Q: In what ways does data get so messed up?

A: Data is problematic in several ways. First data gets duplicated. We may find Mary Jones’ address having different values in different places for the person “Mary Jones.” Or here’s another example. When we ask a company “what were your earnings last year?” we may get three different answers—all of which are correct depending on who you talk to.

Secondly, data can have poor quality. Perhaps it’s not defined to be understandable, it’s spelled wrong, or it’s in the wrong place. If the data is about salary, then the salary value is wrong. Or the format is defined differently in different places. Or the data field can have several meanings. (The discussion of “Semantics” on this site will explore that further.

And finally, data is difficult to find. Often we don’t even know where to start, Ir if we only knew who owns (creates) that data we might know where to begin. And if we “google” for the answer, we get many answers, of which 5% is the correct answer; the other 95% is trash. And of coruse data has become as convoluted as spaghetti. We wind through a maze of records which point to other records, usually losing track of where we are with no authoritative person to point us in the right direction.

Q: Is this problem that important or critical?

Yes it certainly is, mainly because it affects so many people. If affects them not only because they don’t have the data they need, but also because thcomapnies start working more slowly or start making mistakes (due to bad data) that cause dollar losses. Unreliable data could affect peoples’ safety, or could result in arguments and personal stress. Let’s take an example.

A: Suppose I’m looking for Louise Johnson who I know lives in St. Louis. Going through various records from her employers and residences, I find a record that says she’s married with one child and lives on 27th and Oak, and in another record she’s married with 3 children and lives on 1345 Crown Point. And guess what. In a third record says she’s single with two children and lives in California.

How does this happen? One cause would be where the Personnel department, Employee Benefits Department, and Payroll Department each has different physical records on Louise these records are separated by thick walls hundreds of miles and updated at different rates and for different reasons. Thus, we may not be able to access this person in an emergency, when this person owes us money, orr we simply make reliable judgments about that person.

Q: How do data architects take care of this problem?

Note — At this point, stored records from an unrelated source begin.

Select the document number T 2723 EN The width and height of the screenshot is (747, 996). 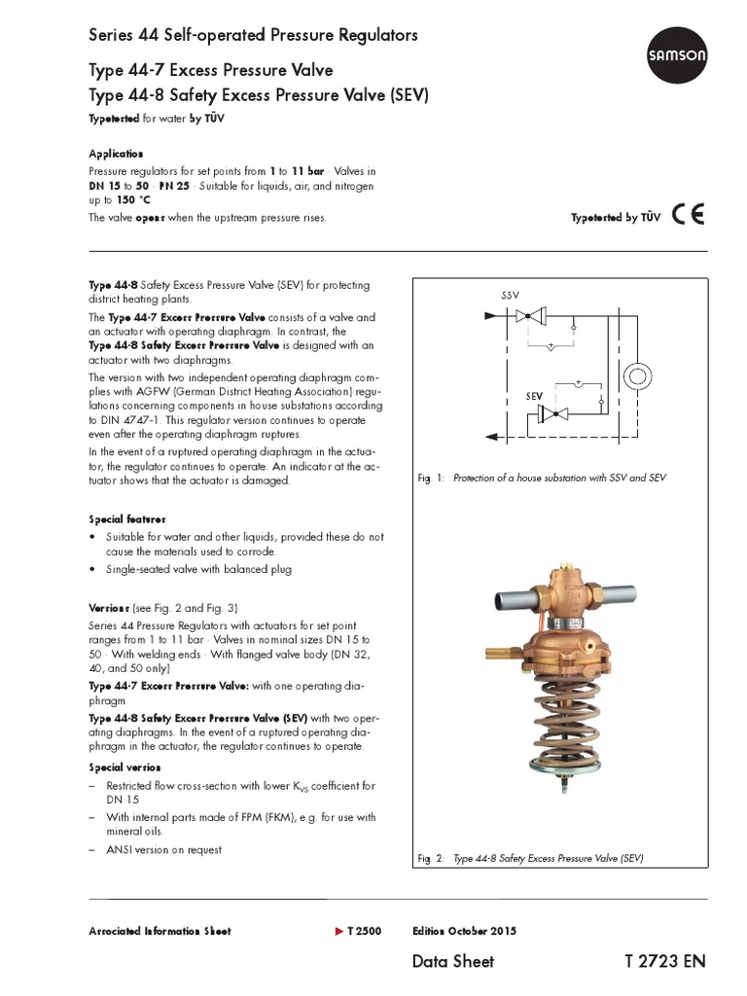(x=665, y=961)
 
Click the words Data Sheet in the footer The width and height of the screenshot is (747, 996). (x=453, y=961)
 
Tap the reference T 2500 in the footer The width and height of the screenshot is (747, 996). (x=364, y=931)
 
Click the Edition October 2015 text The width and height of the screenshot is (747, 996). (x=464, y=931)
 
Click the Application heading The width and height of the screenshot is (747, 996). (x=116, y=154)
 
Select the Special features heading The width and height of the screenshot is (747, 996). (x=127, y=519)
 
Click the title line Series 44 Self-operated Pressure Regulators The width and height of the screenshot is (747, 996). (x=253, y=35)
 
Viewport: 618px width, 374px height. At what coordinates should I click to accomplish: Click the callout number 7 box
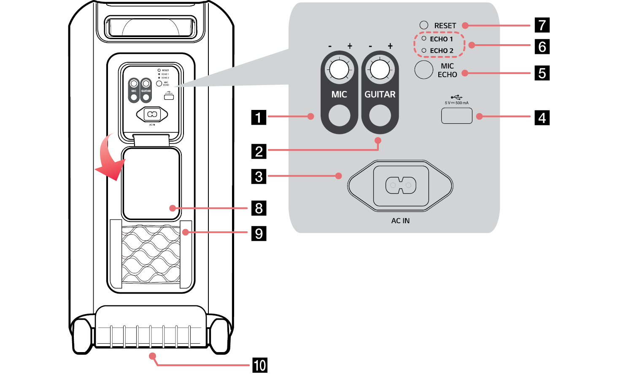[x=542, y=25]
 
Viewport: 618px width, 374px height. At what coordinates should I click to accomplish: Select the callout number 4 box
[x=542, y=118]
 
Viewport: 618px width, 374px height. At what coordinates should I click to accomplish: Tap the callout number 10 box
[x=259, y=365]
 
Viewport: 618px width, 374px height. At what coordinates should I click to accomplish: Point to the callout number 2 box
[x=259, y=151]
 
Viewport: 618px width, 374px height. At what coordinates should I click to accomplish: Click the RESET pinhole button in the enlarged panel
[x=424, y=25]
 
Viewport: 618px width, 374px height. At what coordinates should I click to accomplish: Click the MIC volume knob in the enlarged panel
[x=339, y=69]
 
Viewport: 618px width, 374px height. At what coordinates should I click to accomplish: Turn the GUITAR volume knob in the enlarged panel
[x=380, y=69]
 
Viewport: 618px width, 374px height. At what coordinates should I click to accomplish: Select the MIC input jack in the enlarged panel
[x=339, y=115]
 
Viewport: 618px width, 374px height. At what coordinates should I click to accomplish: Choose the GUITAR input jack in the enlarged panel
[x=380, y=115]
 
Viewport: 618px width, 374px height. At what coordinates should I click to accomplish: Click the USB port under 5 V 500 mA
[x=456, y=116]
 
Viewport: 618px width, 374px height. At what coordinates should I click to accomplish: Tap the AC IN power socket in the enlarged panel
[x=400, y=185]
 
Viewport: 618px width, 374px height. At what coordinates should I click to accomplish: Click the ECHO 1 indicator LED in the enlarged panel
[x=424, y=39]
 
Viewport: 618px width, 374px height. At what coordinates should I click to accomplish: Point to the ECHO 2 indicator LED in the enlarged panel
[x=424, y=51]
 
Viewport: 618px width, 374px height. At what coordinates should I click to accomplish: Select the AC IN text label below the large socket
[x=400, y=221]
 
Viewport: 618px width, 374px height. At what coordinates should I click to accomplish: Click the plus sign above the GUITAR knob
[x=390, y=46]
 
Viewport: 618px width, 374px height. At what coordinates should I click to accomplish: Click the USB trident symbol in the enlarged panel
[x=456, y=97]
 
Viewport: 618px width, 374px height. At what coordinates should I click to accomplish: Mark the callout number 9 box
[x=259, y=233]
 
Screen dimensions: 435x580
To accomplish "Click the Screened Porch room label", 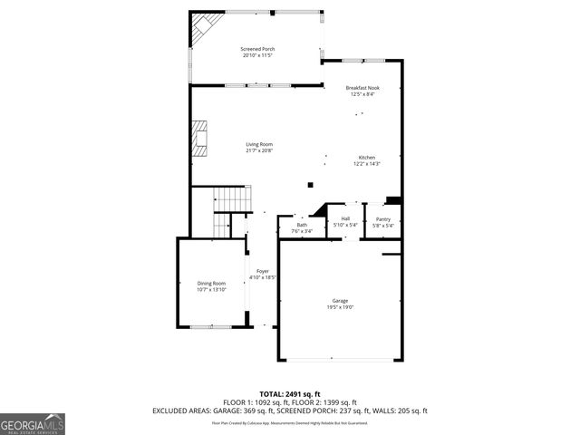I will [x=258, y=49].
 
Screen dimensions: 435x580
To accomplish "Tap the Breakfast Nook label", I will [x=361, y=87].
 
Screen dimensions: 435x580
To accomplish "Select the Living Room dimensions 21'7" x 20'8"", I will [x=258, y=150].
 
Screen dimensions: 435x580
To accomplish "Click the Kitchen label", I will [x=366, y=158].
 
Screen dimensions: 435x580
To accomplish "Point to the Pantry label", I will [x=383, y=219].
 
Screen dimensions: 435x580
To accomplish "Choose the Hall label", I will [x=345, y=219].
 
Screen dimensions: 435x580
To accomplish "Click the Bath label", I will [x=302, y=225].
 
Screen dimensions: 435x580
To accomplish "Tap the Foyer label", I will [x=262, y=271].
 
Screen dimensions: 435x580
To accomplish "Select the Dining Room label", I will [x=211, y=284].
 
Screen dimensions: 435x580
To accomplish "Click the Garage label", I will [x=340, y=301].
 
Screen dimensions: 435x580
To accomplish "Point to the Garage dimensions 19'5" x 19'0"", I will [x=340, y=307].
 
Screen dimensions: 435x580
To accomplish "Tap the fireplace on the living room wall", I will [x=199, y=136].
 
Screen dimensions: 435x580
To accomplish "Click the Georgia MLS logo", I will [x=33, y=424].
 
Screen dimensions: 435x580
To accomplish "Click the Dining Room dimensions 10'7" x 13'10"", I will [x=211, y=290].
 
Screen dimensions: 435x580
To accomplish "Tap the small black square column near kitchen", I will [x=311, y=185].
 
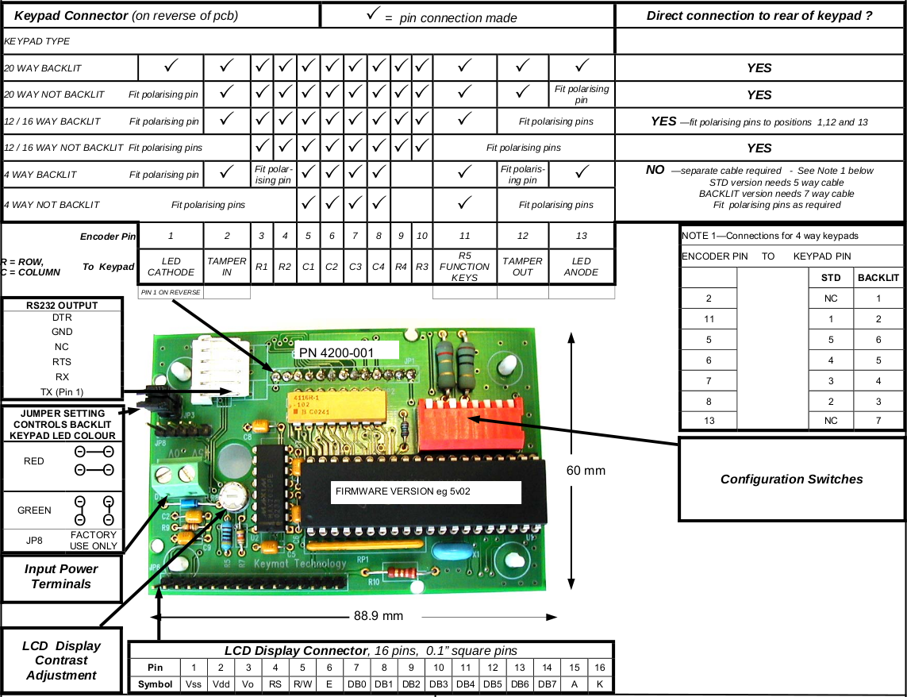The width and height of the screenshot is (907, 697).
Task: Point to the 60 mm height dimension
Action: (586, 471)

A: I thought you’d never ask. Data architects do a variety of things. Some specialize in data integration—taking data that spread all over the place and putting it in one central location, eliminating duplications so there’s one authoritative source. Some build data warehouses (explained elsewhere in this site) which make it easy for people to get the reports they could never get before. But cleaning up data is an expensive process. So management is faced with spending time and money to totally rebuild their data to eliminate garbage. Some chose only to select the most important (or “strategic”) data and clean that up. Unfortunately, there are many companies or managers who simply close their eyes to the problem because they lack resources or time to do this correctly or they see no immediate payoff. It’s a case of fix it now or fix it later.